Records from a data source
^^^^^^^^
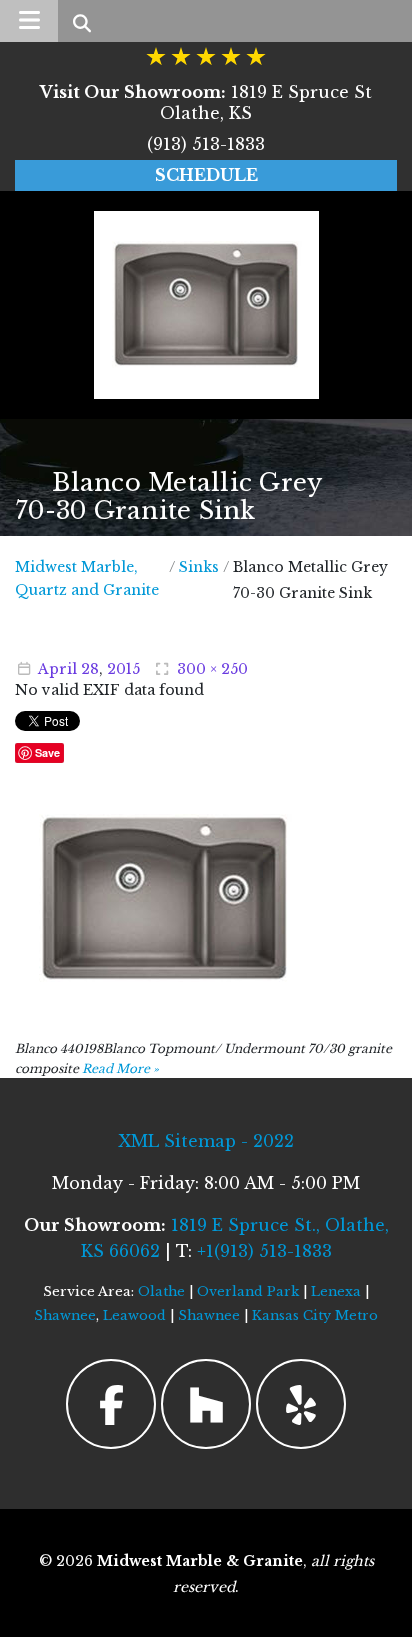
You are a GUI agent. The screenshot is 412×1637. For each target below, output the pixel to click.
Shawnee (65, 1315)
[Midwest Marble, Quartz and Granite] (206, 305)
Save (47, 752)
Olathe (161, 1291)
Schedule (206, 175)
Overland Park (248, 1291)
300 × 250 (212, 669)
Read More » (120, 1068)
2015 (123, 669)
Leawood (134, 1315)
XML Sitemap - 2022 (206, 1141)
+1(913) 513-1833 (264, 1251)
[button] (29, 21)
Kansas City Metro (315, 1315)
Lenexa (336, 1291)
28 (90, 669)
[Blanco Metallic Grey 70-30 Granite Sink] (165, 897)
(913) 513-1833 (206, 144)
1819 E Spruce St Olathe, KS (206, 102)
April (57, 669)
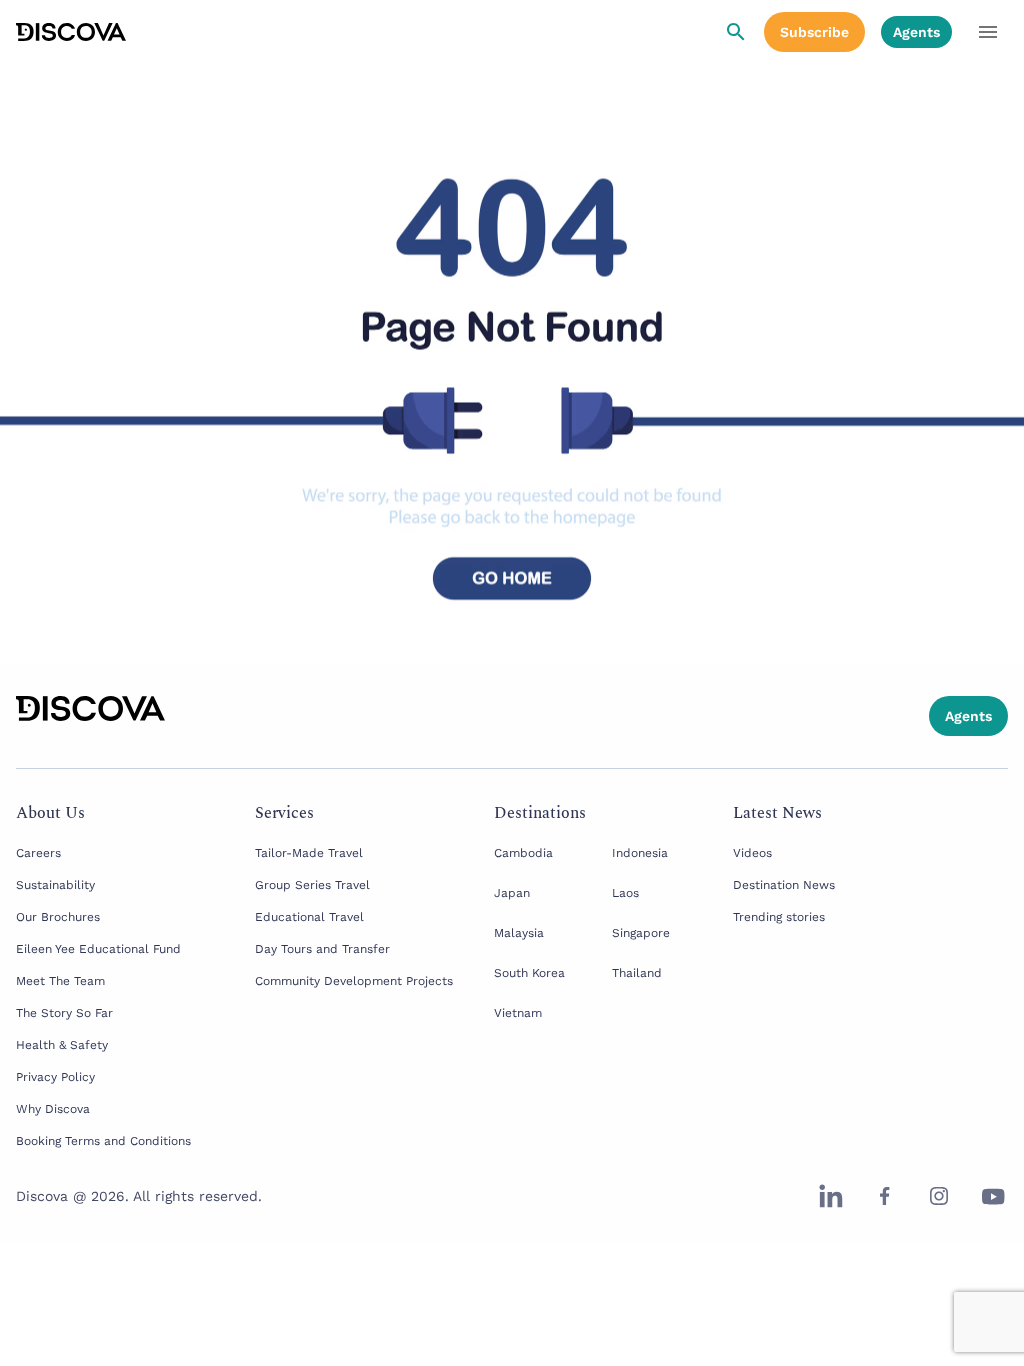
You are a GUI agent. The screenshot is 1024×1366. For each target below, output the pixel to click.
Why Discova (53, 1109)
^^^^^^^^
▸ WHAT THE EXERCISE ASKS: In the records above, find each line that mentions the string "target", then copy it.

▸ REPLY TO THE TASK:
You are a GUI agent. The screenshot is 412×1637. For each target below, output the pixel to click.
You are a GUI agent. The screenshot is 1024×1366. For each target below, output the pixel to click.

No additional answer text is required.